**ARTICLE**
********

Published: March 14, 2017

A contractual dispute between the former CEO of the Cedar Fair Entertainment Company and Merrill Lynch saw no change in a federal court of appeals recently when a three-judge appellate panel affirmed judgment in favor of Merrill Lynch.

"The ticker symbol for Cedar Fair Entertainment Company - operator of Cedar Point and other amusement parks - is, fittingly, 'FUN,' and it thus reveals little about the nature of the collateral-liquidation dispute presently before us," Judge Danny Boggs wrote in the opinion he authored on behalf of the 6th U.S. Circuit Court of Appeals.

At issue was a lawsuit filed by Richard Kinzel, the former CEO of Cedar Fair.

Court documents state that, in April 2008, Kinzel borrowed nearly $8 million from Merrill Lynch to finance his exercise of FUN stock options and to pay the estimate income and payroll taxes that would be due immediately upon exercise.

In order to secure the loan, Kinzel pledged as collateral various assets, including the shares of FUN that he would be acquiring.

Case summary states that Kinzel entered into a loan management account agreement, which allowed Merrill Lynch to liquidate the collateral at its sole discretion upon any 12 events, including if the value of the collateral became "insufficient."

Later that same year, the stock market crashed and the market value of FUN tumbled from the exercise price of $23.19 per share in April, to $6.99 per share in March 2009.

The Merrill Lynch account managers responsible for Kinzel's account had set a $7.00-per-share "trigger" for liquidation of FUN shares and, on March 3, 2009, they began selling off shares without advance notice to Kinzel.

Kinzel and his wife sued Merrill Lynch, upset that his longtime bank would sell his shares even though he was "doing everything right."

He alleged breach of contract and breach of the covenant of good faith and fair dealing.

The U.S. District Court for the Northern District of Ohio granted judgment in favor of Merrill Lynch on the breach-of-good-faith claim, dismissed the breach of contract claim and denied the Kinzels leave to file a third amended complaint alleging breach of contract.

The 6th Circuit agreed with that judgment, ruling that the Kinzels could not show a breach of contract and that Merrill Lynch, in fact, acted with "sincerity, honesty, fair dealing and good faith."

********

**EXTRACTED DATA**
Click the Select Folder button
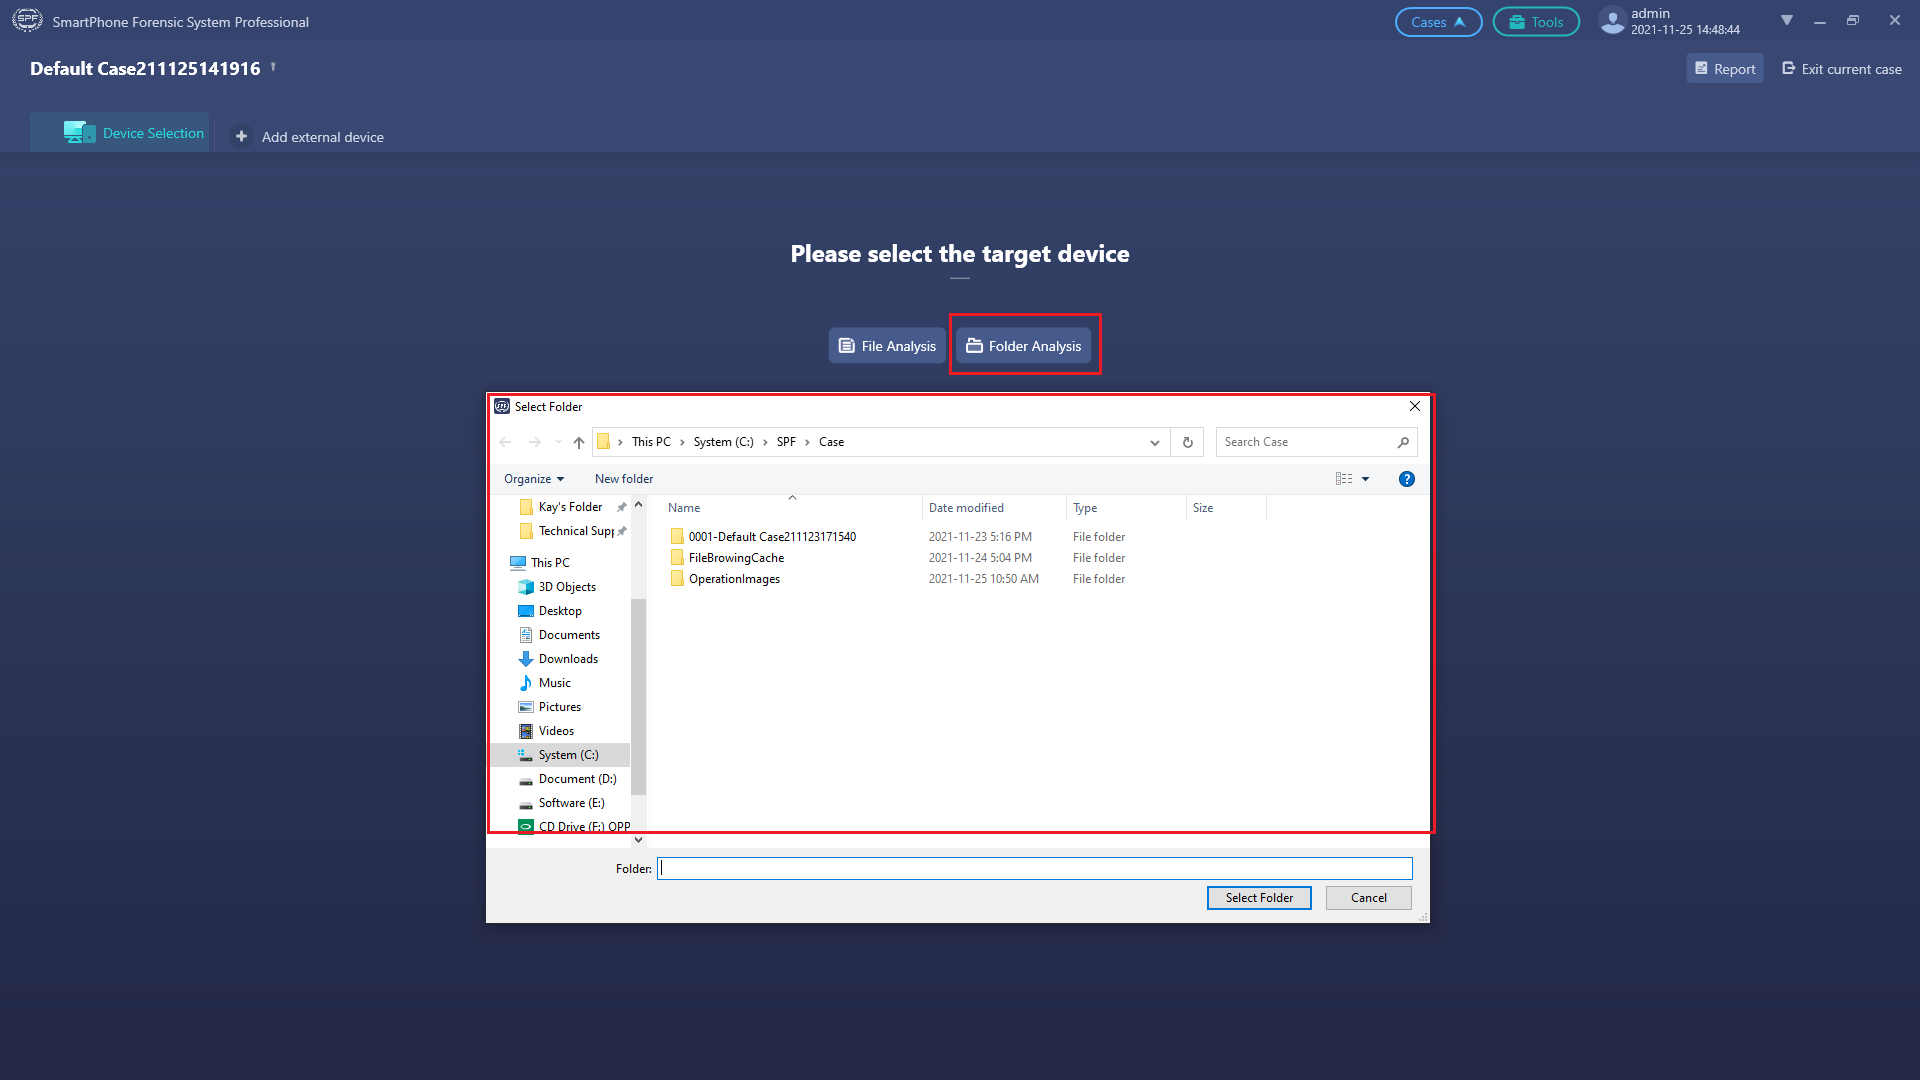 tap(1258, 898)
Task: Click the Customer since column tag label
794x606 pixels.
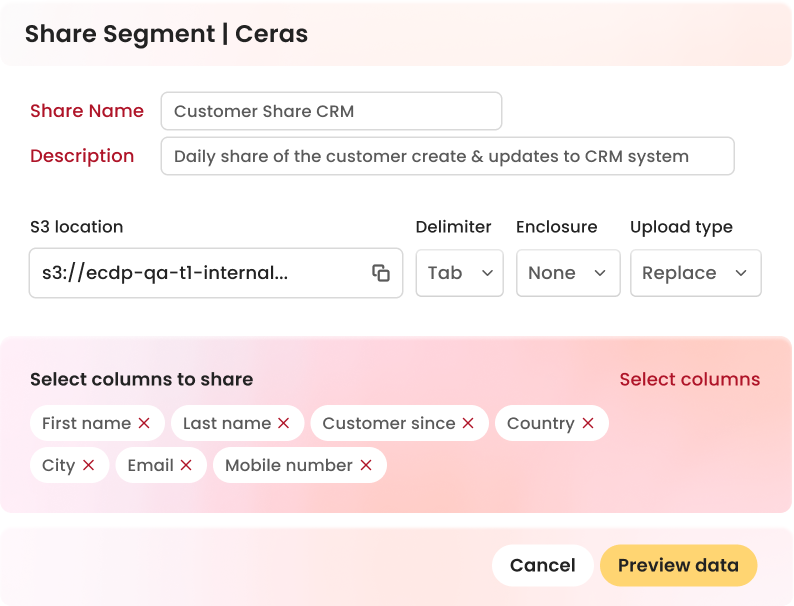Action: tap(388, 424)
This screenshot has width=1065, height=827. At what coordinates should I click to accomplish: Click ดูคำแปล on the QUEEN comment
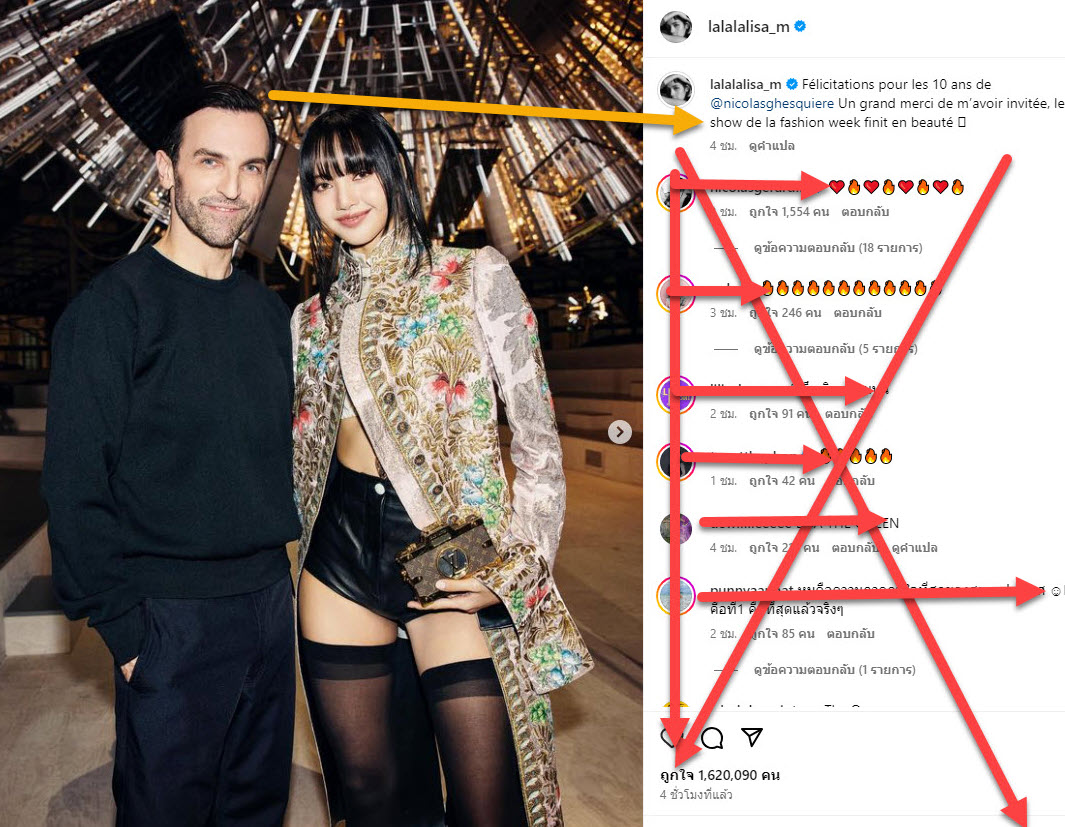point(914,547)
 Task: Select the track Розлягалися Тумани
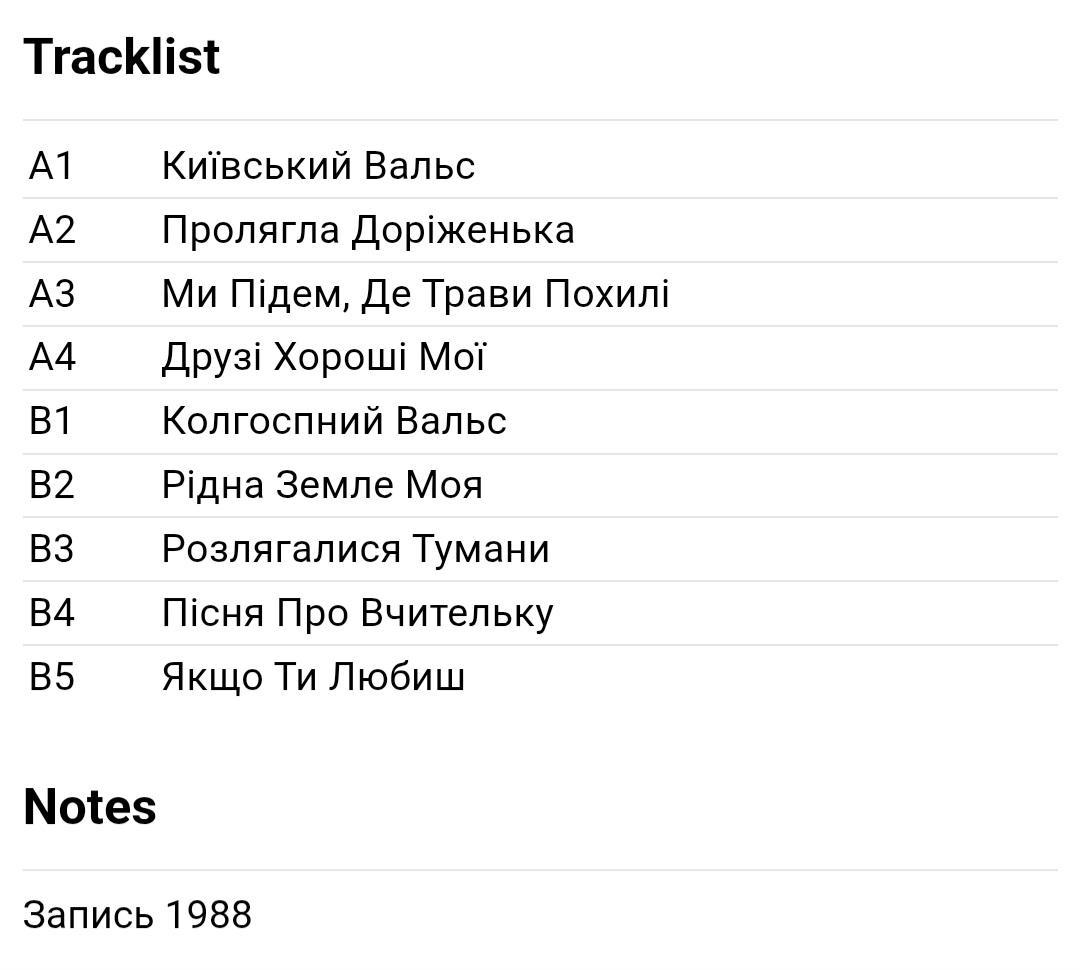(355, 549)
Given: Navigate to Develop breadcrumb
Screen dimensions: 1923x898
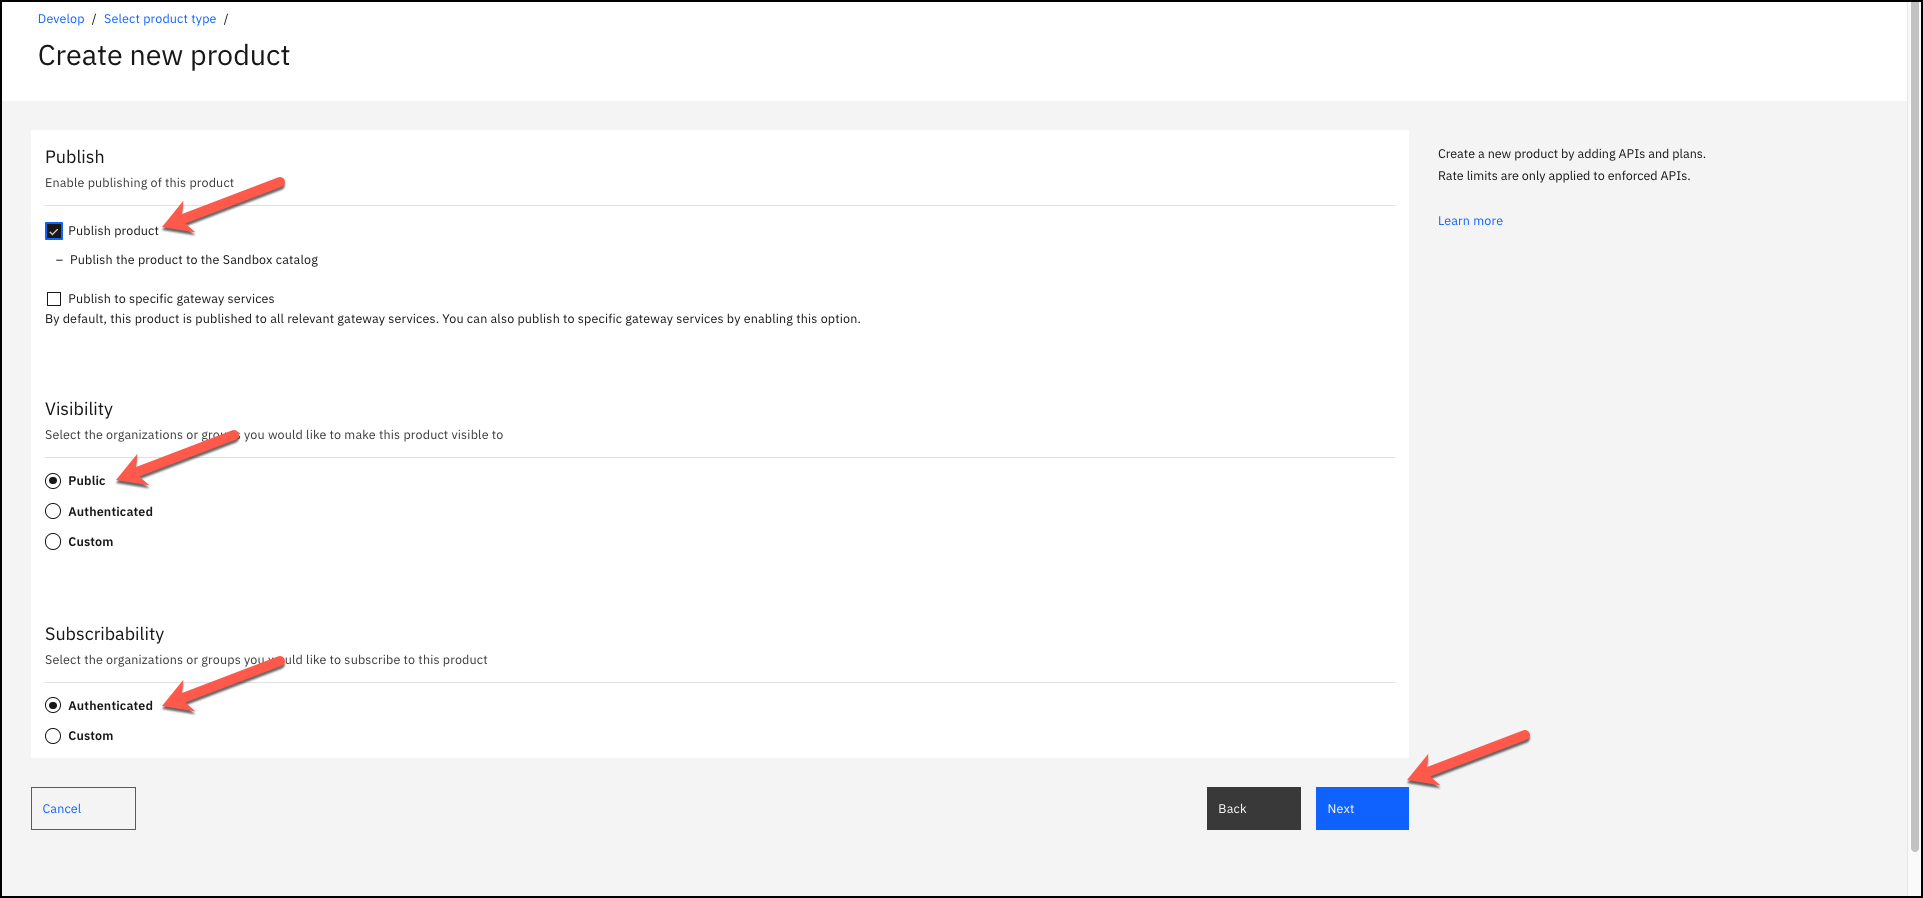Looking at the screenshot, I should pos(61,19).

********

**WRITTEN TASKS**
1. Format the records as a numbered list, starting at the line that contains "This screenshot has" and running through the end of the records, inclusive. Skip blank lines and leave the pictures out.
2. Resume the article about Kinzel's suit against Merrill Lynch from its final sentence.

**RESPONSES PER TASK**
1.
1. This screenshot has width=1065, height=827. At what coordinates should I click to accomplish: Click ดูคำแปล on the QUEEN comment
2. point(914,547)
3.  Task: Select the track Розлягалися Тумани
4. (355, 549)
5. Given: Navigate to Develop breadcrumb
6. Screen dimensions: 1923x898
7. Looking at the screenshot, I should pos(61,19).

2.
"The Kinzels do not dispute that a remedy event occurred, nor do they argue that any other provision in the loan management account agreement would have operated to prevent Merrill Lynch from liquidating when the price of FUN fell below $7 per share - or, indeed, at any time," Boggs wrote.

"Accordingly, even if all the facts in the Kinzels' pleadings are true, the Kinzels cannot show that Merrill Lynch actually breached any term of the loan management account agreement when it liquidated the Kinzels' shares: The Kinzels had given 'ultimate control' and 'sole discretion' to Merrill Lynch to liquidate the collateral in the securities account when the stock market crashed, and Merrill Lynch acted accordingly."

The circuit court held that simply because the Kinzels fulfilled their obligations under the contract did not, under any rule of contract law, somehow suspend Merrill Lynch's power to exercise its own contractual rights.

"Here, the evident sense and meaning of the parties' agreement is that Merrill Lynch was to enjoy unfettered discretion in its decision to liquidate the Kinzels' collateral; that the Kinzels would have preferred Merrill Lynch to wait a while longer before liquidating cannot overcome the clear language in the contract that the Kinzels and Merrill Lynch - all sophisticated parties - chose to execute," Boggs wrote.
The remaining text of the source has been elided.